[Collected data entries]
________________________________________

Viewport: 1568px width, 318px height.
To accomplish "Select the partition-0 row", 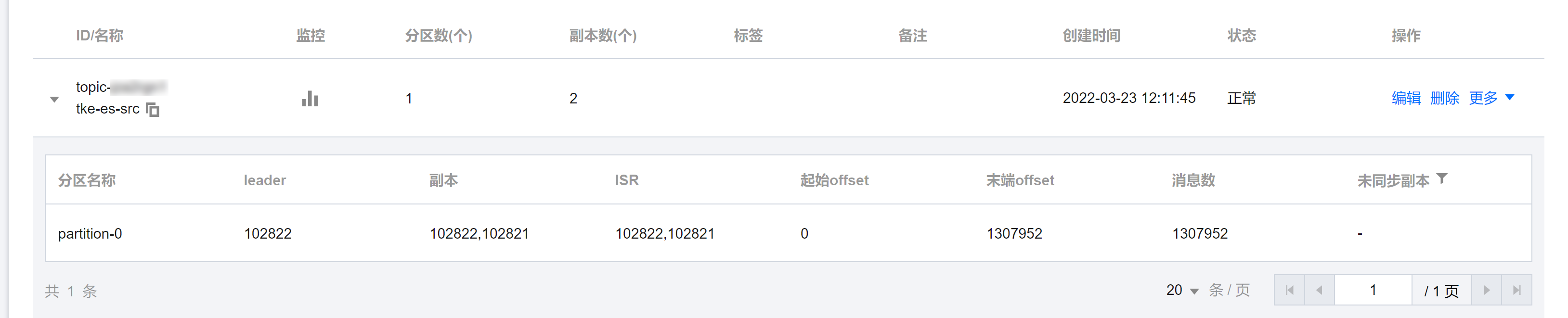I will click(788, 233).
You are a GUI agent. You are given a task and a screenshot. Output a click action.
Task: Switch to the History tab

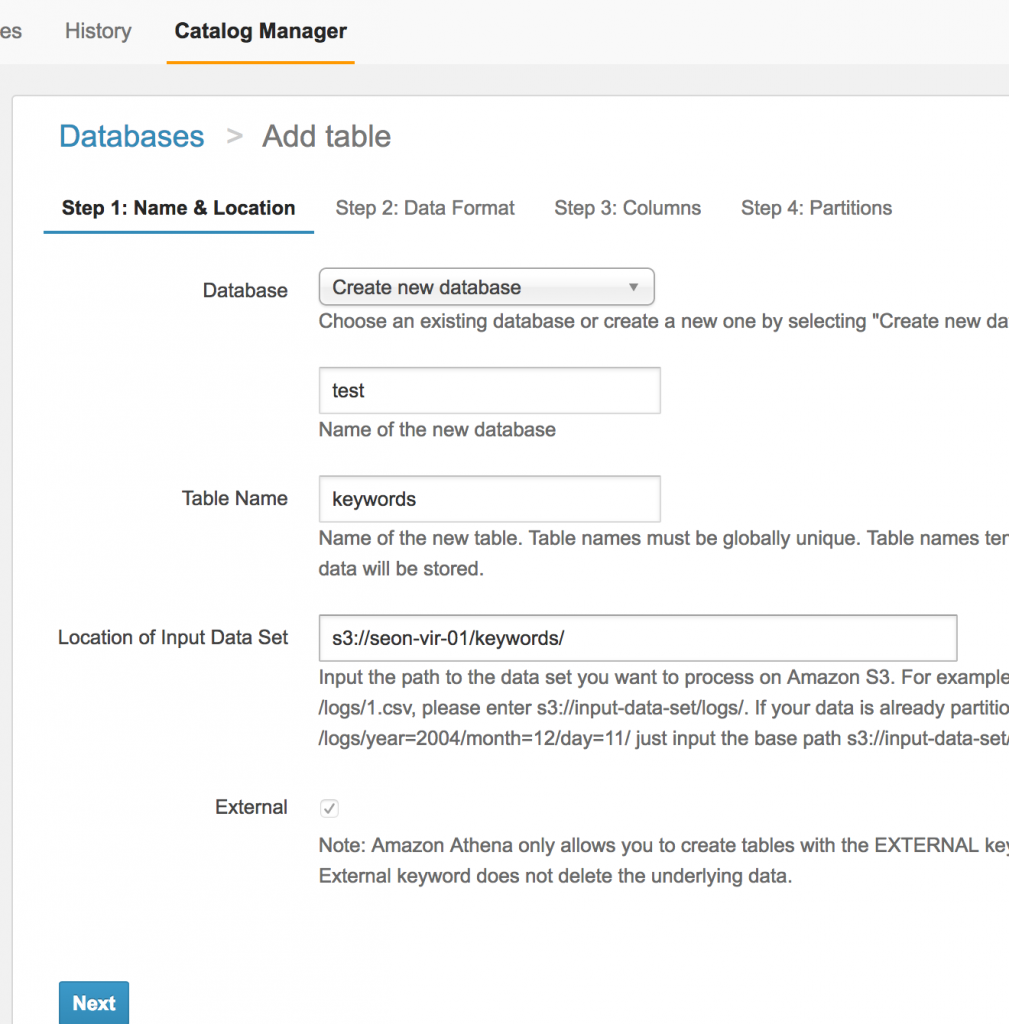[97, 31]
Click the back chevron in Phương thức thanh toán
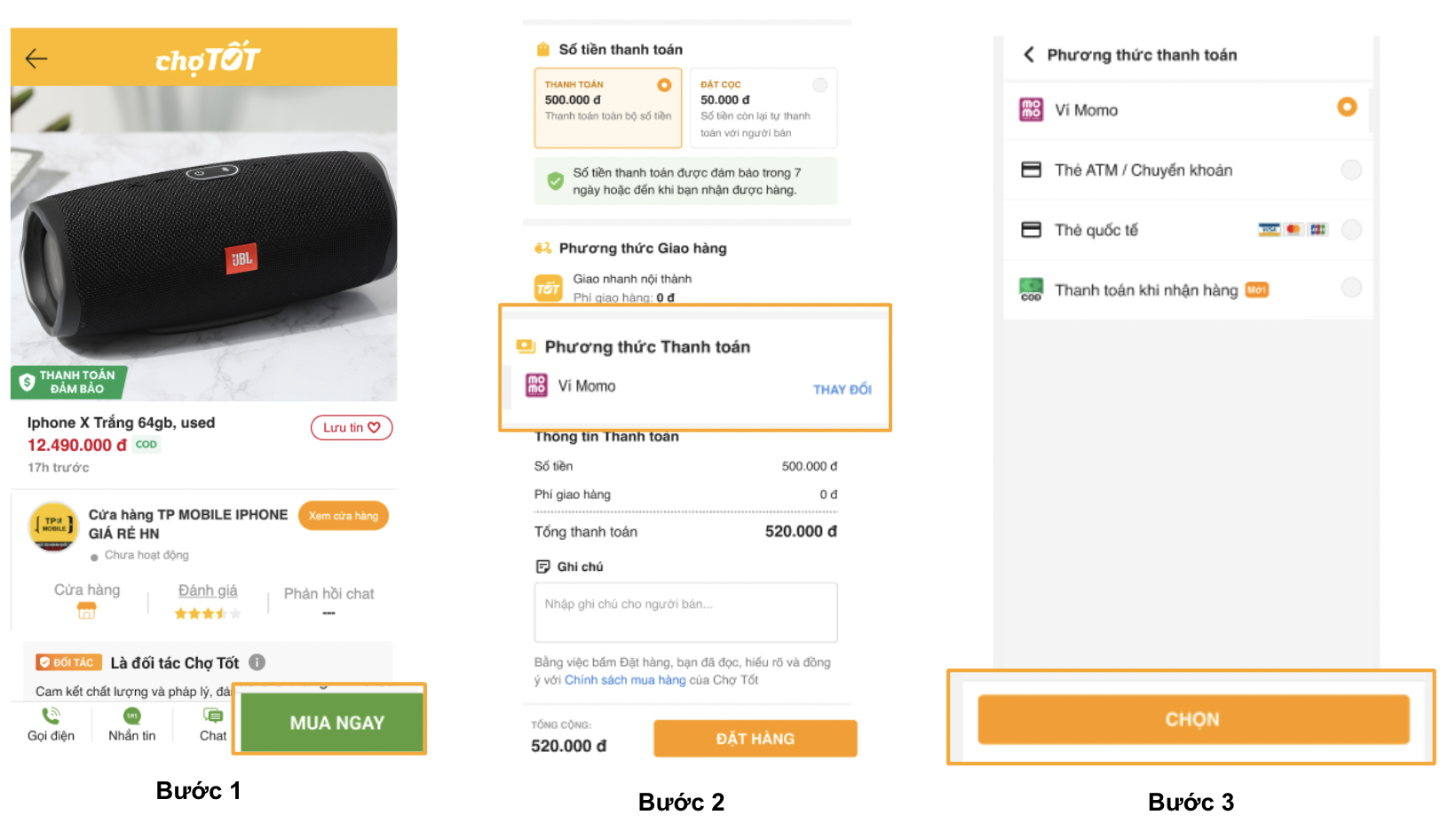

________________________________________

## ASSIGNED TASK
Please write out exactly the lines from the one containing "Task: Switch to the History tab" through the last line of the records above, and leave out any pictures.

## WRITTEN ANSWER
Task: Switch to the History tab

[97, 31]
Click the back chevron in Phương thức thanh toán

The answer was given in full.